Scott Sklar could be the “poster child” for the clean-energy industry. He has been in the field for more than 35 years, getting his start in the U.S. Senate as an aide and then energy staffer during the oil embargo of 1974. He then worked for a small national laboratory on clean-energy field applications before transitioning to lead an environmentally organized non-profit advocating clean energy during the Reagan administration. Sklar was executive director of the Solar Energy Industries Association, Washington, D.C., for 15 years, and for the last 13 years, he has been operating his own technology optimization company, The Stella Group Ltd., which has offices in Washington and North Arlington, Va. The Stella Group blends energy efficiency with renewable-energy technologies for Fortune 500 companies, government and the U.S. military.

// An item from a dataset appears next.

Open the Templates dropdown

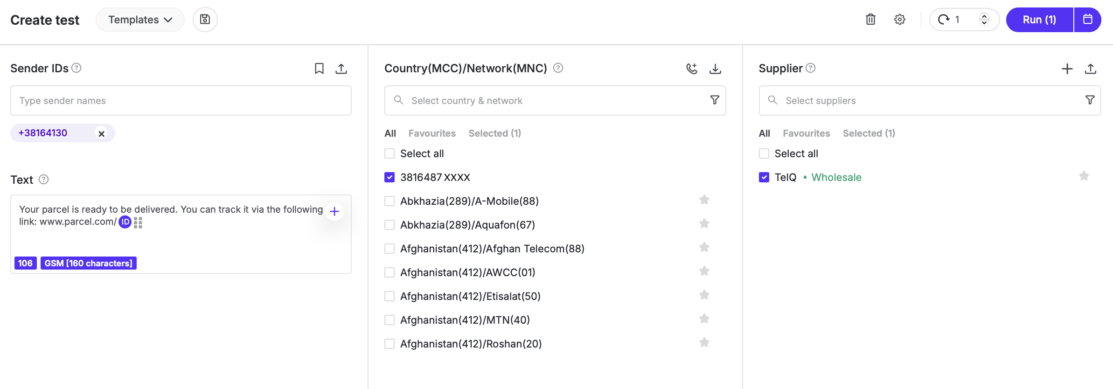139,20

Sklar also practices what he preaches. He lives in a zero-energy 1921 Sears kit home, and his North Arlington office also is a zero- energy building. The Washington office, which overlooks Lafayette Park in front of the White House, features solar modules from 12 different companies. In total, he has applied 45 different clean-energy technologies on his buildings, including fuel cells, geothermal, solar and wind. Sklar offers tours of his home and offices twice per week, 50 weeks per year.
“I do tours and training sessions because engineers and architects have read about these technologies, but they’ve never touched them or seen them,” Sklar says. “They have these crazy ideas about why they won’t work and what they cost. I tease them that I’m going to drag them into the 21st century if it kills me.”
Sklar agreed to speak with retrofit about some of the misconceptions about renewable energy, including financing and the future of the marketplace. His no-nonsense style is a reminder that we’re at the beginning of what is an exciting transition toward clean energy.
r: We hear a lot about American solar companies, like Uni-Solar, going bankrupt. If manufacturers are going bankrupt, how is the installed cost of solar going to decrease?
Sklar: Actually the cost is coming way down. Bankruptcy is just a state of cash flow. Installers install solar from many different companies and, by the way, I have Uni-Solar on all three of my personal installations as part of the technology mix. Uni-Solar’s assets will be bought by some other big company.
The solar industry is booming. It’s up in double digits. It has been up every year, including through the economic meltdown, and the technology is getting cheaper. Just like with computer chips, when you get economies of scale you get lower costs. Many of the Chinese manufacturers are below $1 a watt, as are some of the U.S. manufacturers. Remember, panels are only 40 percent of the system. It’s like saying a car engine is going down in cost. The car is cheaper, but there’s a lot of other stuff in the car, too.
r: Net-metering doesn’t provide very good payback. Are we going to see more feed-in-tariff-type programs from the utilities?
Sklar: No, we don’t need a lot of feed-in tariffs. Net-metering only provides credit for the amount of power you don’t use. You’re using your power first from the solar and then anything you don’t use goes to the grid. Most systems, frankly, aren’t big enough to make a lot of money. On my home and business, I use batteries because batteries are much more valuable than net-metering. Users must determine whether the extra power is more valuable to send to the grid for an electric credit or use when the sun goes down and always have backup electricity and surge-free electricity.